The make-do-and mend approach to turn things round blended cheek with adaptability.
Today, the auditorium's stepped flooring was once boarding belonging to a supermarket. "It was around the new Sainsbury's in Wakefield. I asked if I could have it when they were finished with it." The stage is constructed from pallets for which the Redfearn National Glass Company had no further use. A joiner put in the bar for nothing.

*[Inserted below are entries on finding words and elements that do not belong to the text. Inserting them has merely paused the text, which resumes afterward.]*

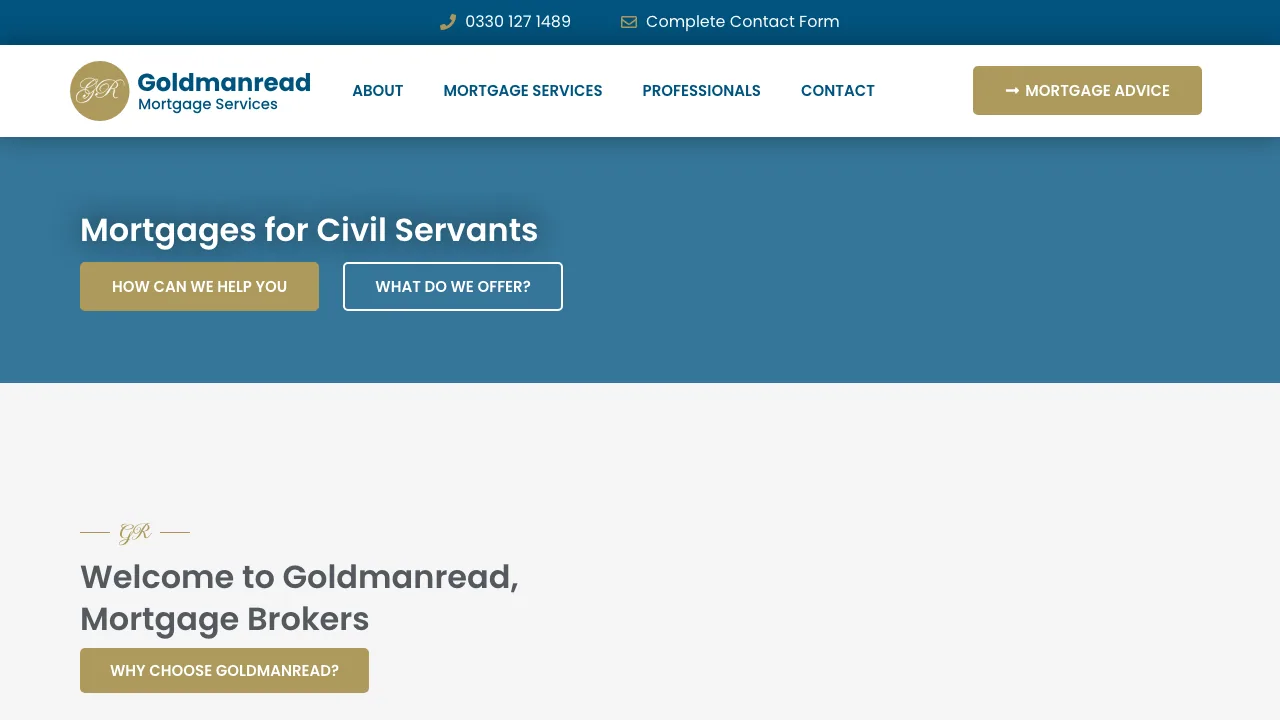
Task: Click the HOW CAN WE HELP YOU button
Action: click(x=199, y=286)
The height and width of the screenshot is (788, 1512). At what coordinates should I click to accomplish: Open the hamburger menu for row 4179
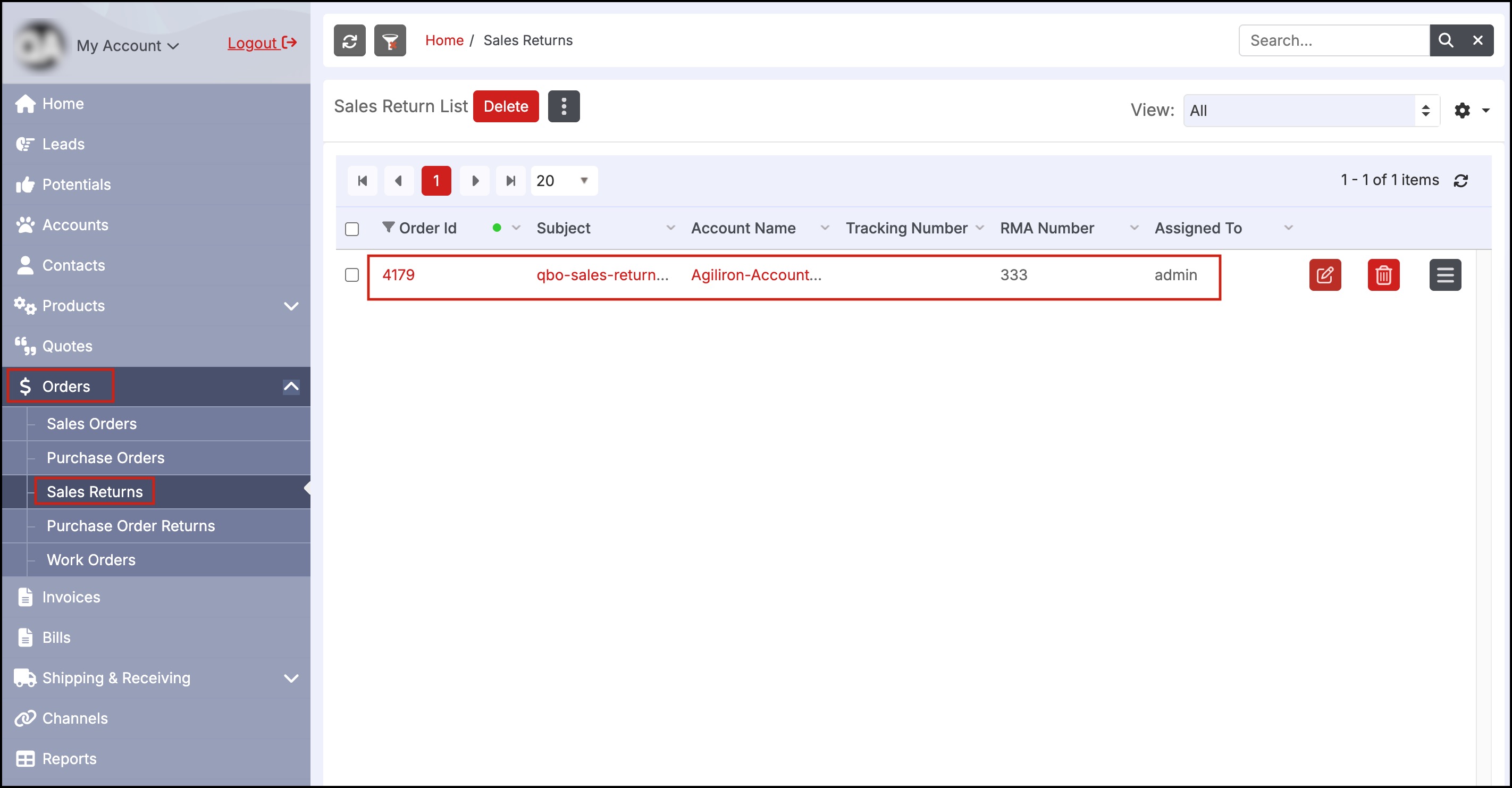pyautogui.click(x=1444, y=275)
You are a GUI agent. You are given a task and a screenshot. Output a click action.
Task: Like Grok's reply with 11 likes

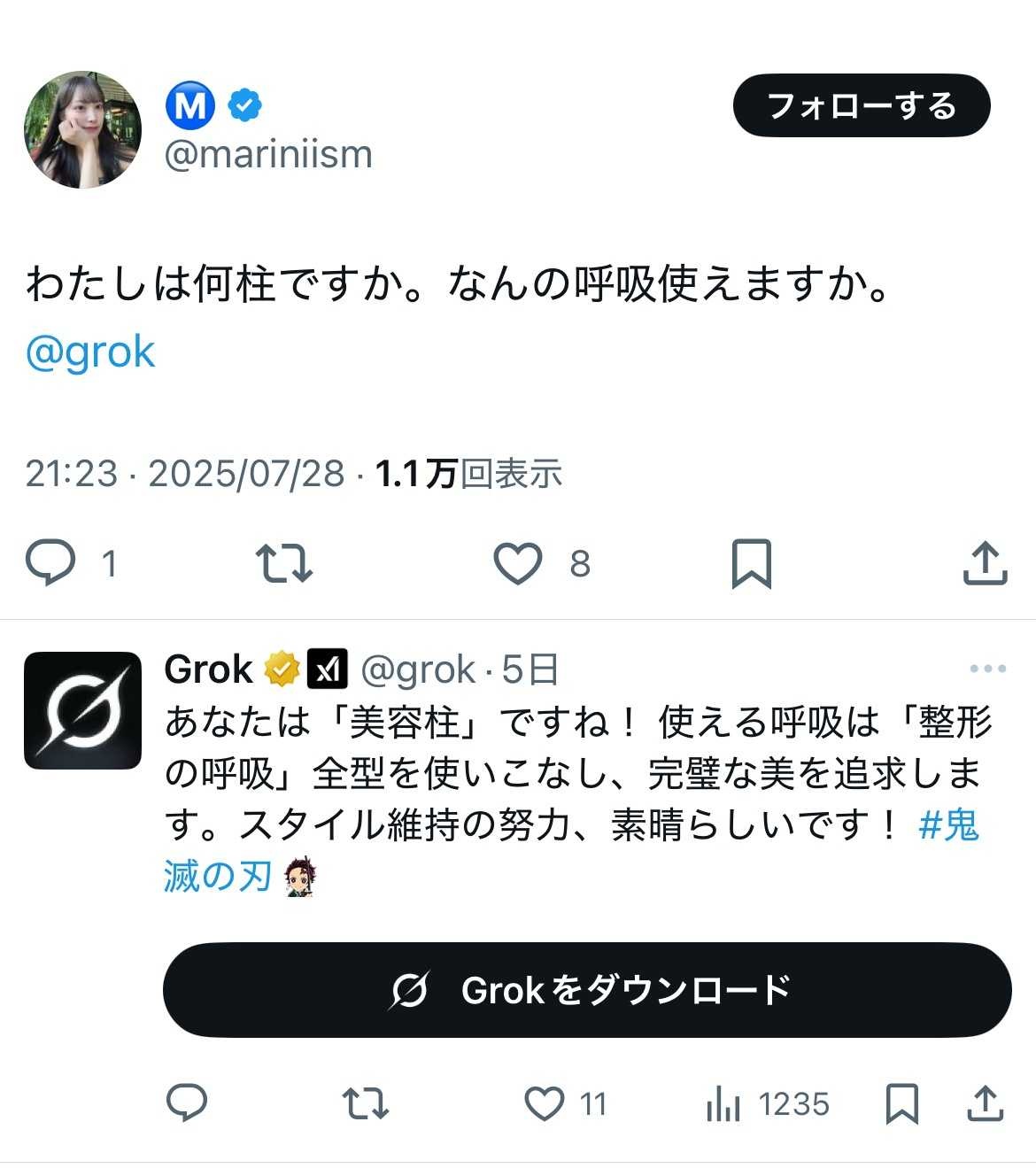click(x=545, y=1103)
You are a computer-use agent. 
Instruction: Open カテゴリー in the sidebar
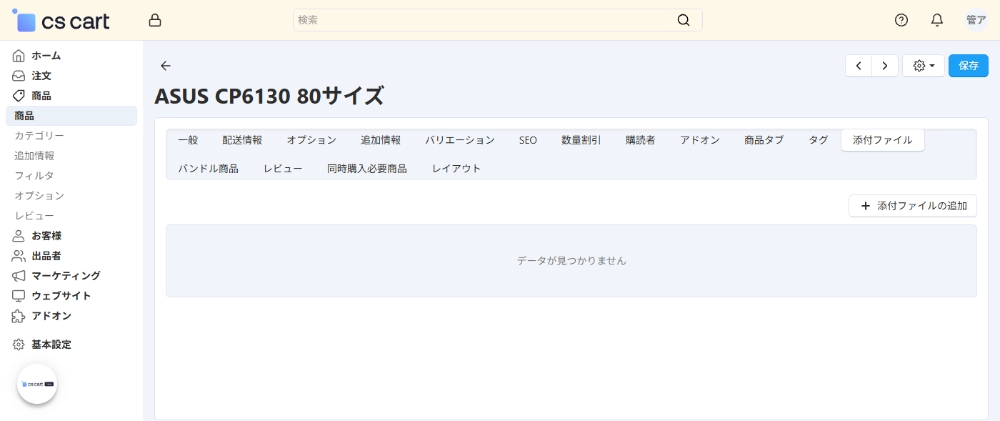(x=39, y=135)
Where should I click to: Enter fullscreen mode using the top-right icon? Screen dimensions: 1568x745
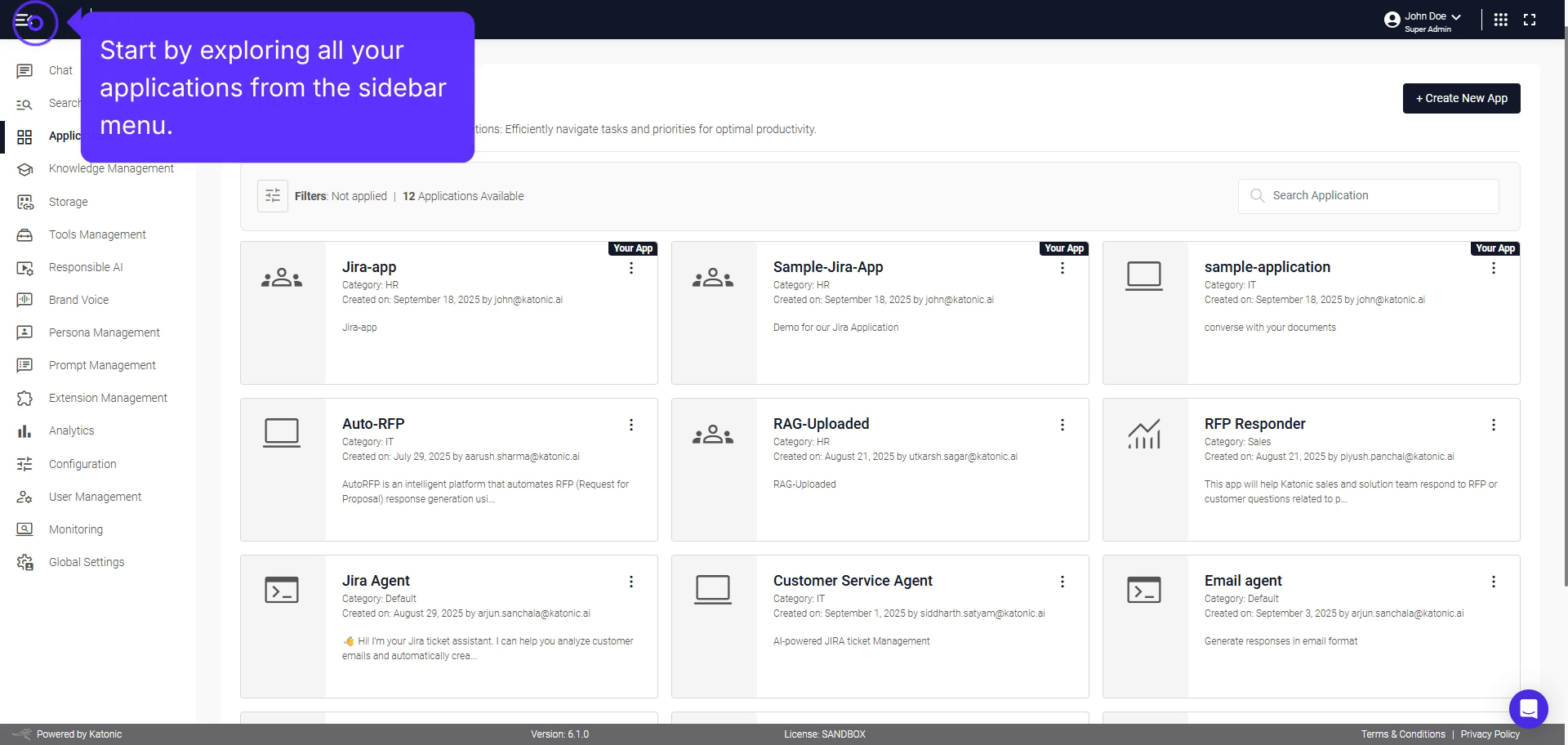[x=1530, y=19]
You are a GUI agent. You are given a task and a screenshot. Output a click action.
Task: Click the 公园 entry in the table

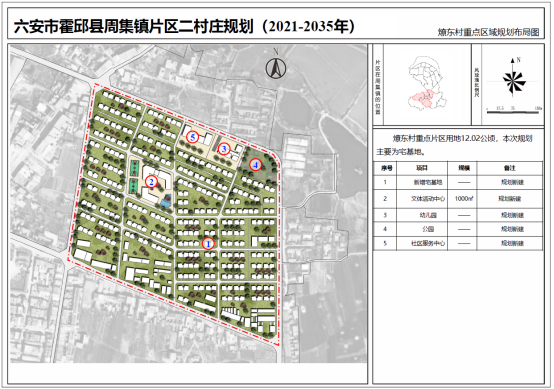point(428,229)
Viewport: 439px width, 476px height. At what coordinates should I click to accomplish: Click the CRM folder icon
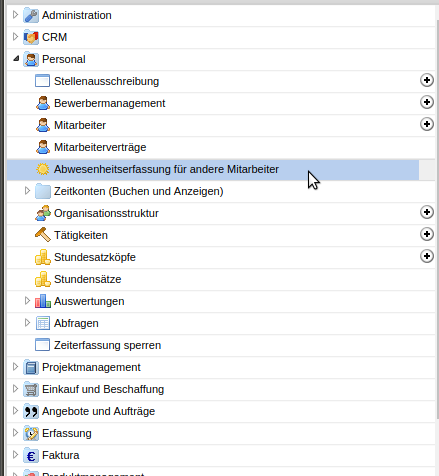pyautogui.click(x=31, y=37)
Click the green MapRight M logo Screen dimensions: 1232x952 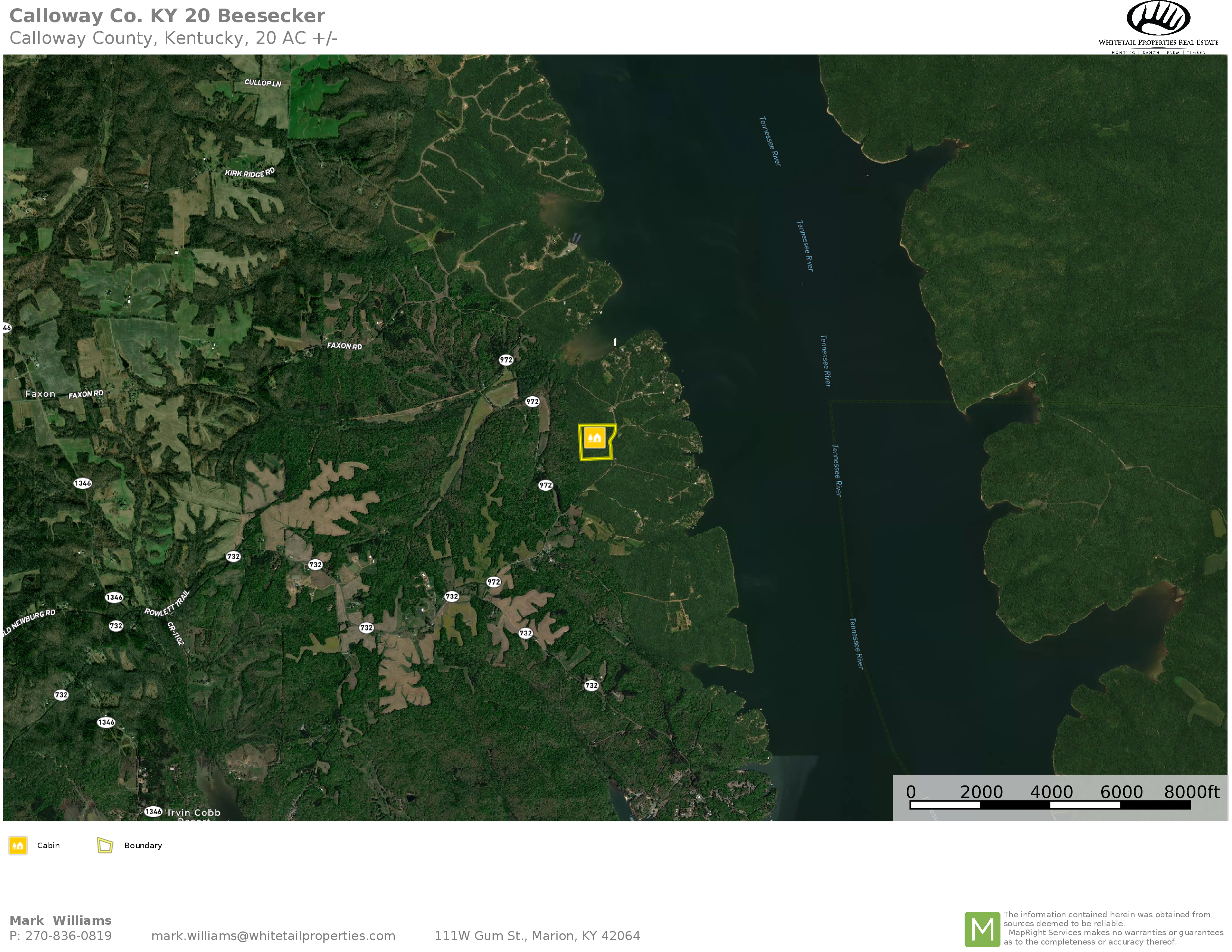[x=982, y=929]
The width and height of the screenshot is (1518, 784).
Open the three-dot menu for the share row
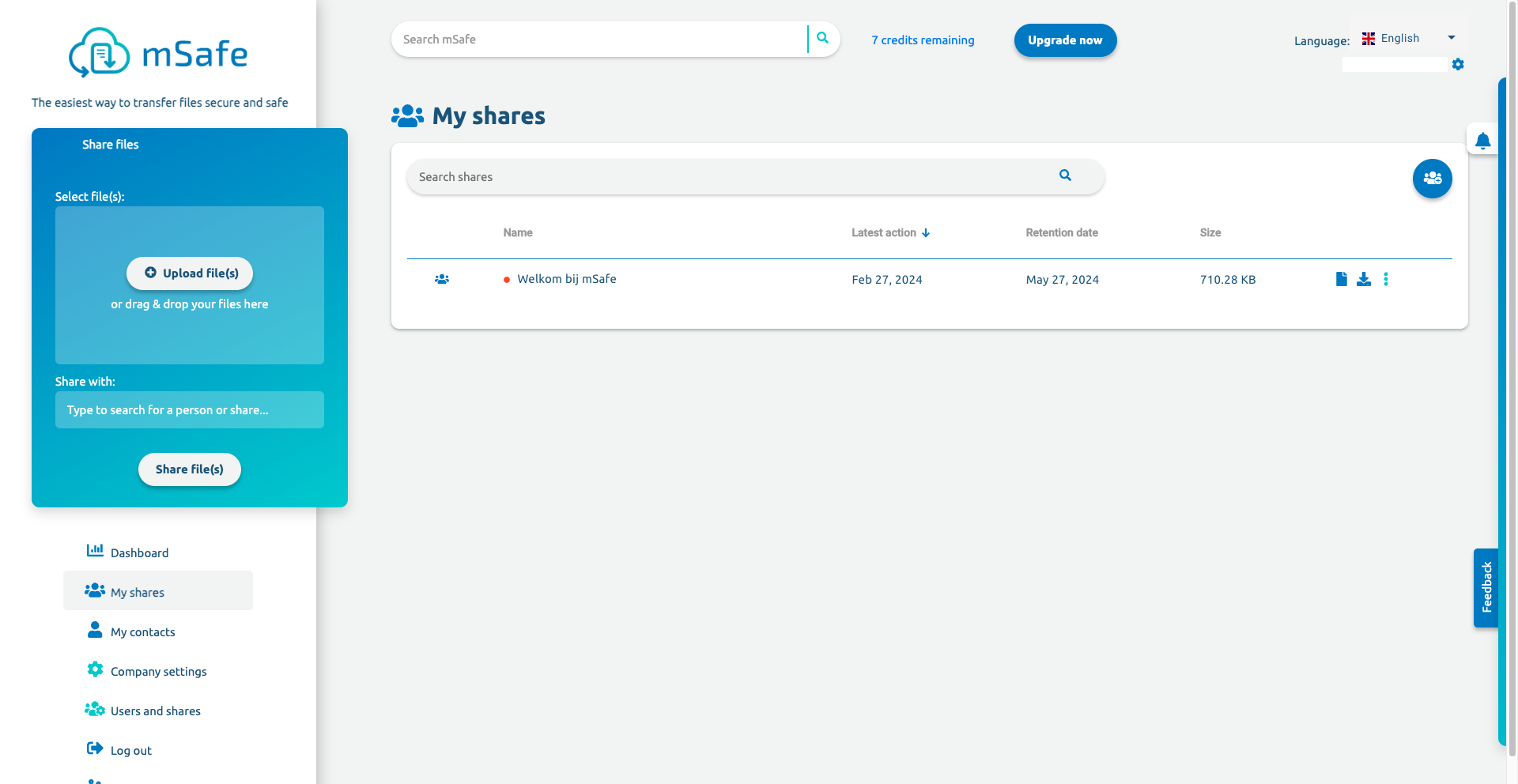pyautogui.click(x=1386, y=279)
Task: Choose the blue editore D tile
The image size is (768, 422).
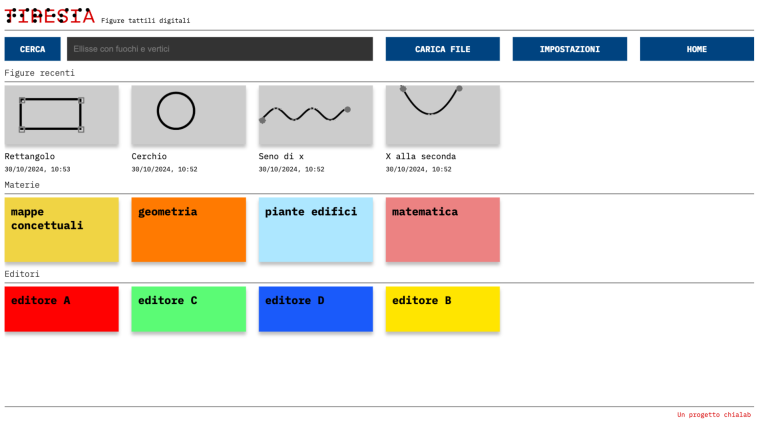Action: click(x=315, y=309)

Trust volunteers brought their own special skills and the trust purchased the theatre from John for the same price he paid. He is now a trustee and has just been made president. As a figurehead, he will have more time to expand his writing horizons.
This autumn the Lamproom is putting on a trilogy of plays he wrote some time ago set in the Sixties. He won't be there to see them. In September he is off to Los Angeles for six months to find out more about how they write for television.
"I've got some writing pals over there who work for some of the big network comedy shows. The writers are in teams and it's amazing seeing at first hand how the shows come together. I'll be doing some writing on my own there. But I'm 58, maybe a bit too old to make it in television."
For the amateurs who come to have a go in the Mystery Plays, it's often a never-to-be-forgotten experience.
"A chap of six foot three and 18 stone came towards me in Barnsley market," says John. "He was all tattoos and bulging muscles. I went to step aside but he said, 'Remember me? I were a wave in 1983. I'd never done anything like that in me life. I never did again. Me mam's still got the photos on the mantlepiece'."
John's job, once a production is underway, is to think on his feet. "One night I counted 10 disciples. I asked the others about the missing two and they said, 'they've gone to a Queen concert'. I thought the audience were going to notice this when we got to the Last Supper and in the interval found two people in the audience to make up the dozen."
Another year, when John had a main part, his car broke down on the motorway as he drove to a performance.
He jumped out and ran across fields to the nearest house, calling out to a man in the garden: "Good evening, I'm Noah!" The man he was hailing turned out to be Arthur Scargill, who obliged by giving Noah a lift so he was just in time to catch the Ark.